§ **Given data**:
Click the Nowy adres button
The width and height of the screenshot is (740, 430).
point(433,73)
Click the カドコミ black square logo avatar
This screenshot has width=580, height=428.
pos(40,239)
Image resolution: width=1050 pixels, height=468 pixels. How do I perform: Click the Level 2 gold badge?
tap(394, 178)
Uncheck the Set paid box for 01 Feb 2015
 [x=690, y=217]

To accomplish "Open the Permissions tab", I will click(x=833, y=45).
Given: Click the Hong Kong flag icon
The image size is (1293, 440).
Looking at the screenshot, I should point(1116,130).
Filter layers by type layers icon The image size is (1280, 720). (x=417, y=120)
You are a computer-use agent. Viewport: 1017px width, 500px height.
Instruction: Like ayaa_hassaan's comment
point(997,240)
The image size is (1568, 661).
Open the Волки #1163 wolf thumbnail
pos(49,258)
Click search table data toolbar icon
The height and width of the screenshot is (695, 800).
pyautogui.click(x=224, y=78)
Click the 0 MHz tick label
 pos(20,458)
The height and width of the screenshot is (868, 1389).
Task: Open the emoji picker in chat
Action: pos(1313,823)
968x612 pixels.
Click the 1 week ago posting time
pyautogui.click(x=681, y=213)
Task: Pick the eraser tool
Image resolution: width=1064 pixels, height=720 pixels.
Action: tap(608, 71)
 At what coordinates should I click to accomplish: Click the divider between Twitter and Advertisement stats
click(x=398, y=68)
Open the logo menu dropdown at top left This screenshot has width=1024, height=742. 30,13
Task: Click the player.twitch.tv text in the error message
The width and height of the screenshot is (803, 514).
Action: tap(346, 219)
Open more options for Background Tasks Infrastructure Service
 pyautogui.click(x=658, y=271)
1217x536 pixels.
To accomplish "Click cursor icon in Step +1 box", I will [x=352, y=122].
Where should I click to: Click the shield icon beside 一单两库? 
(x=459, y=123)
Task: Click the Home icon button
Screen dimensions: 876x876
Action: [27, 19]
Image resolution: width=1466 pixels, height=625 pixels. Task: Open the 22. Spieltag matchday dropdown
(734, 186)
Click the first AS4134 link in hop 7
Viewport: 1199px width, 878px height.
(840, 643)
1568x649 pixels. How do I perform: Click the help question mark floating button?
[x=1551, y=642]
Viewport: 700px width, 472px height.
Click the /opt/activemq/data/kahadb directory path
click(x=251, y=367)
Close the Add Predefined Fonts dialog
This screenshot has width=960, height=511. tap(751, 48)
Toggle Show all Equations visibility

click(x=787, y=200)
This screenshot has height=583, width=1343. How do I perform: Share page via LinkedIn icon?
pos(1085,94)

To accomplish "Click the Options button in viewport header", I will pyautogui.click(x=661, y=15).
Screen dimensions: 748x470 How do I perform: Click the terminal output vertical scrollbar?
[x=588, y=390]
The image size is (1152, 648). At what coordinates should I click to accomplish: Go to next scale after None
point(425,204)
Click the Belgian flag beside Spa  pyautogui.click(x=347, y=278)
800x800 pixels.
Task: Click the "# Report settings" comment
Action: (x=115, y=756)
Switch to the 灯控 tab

§ **Description of the task**: Look over the material and return every line where the word "logo" is found.

§ **Solved problem**:
Click the カドコミ black square logo avatar
Open the logo menu dropdown at top left This screenshot has width=1024, height=742. 30,13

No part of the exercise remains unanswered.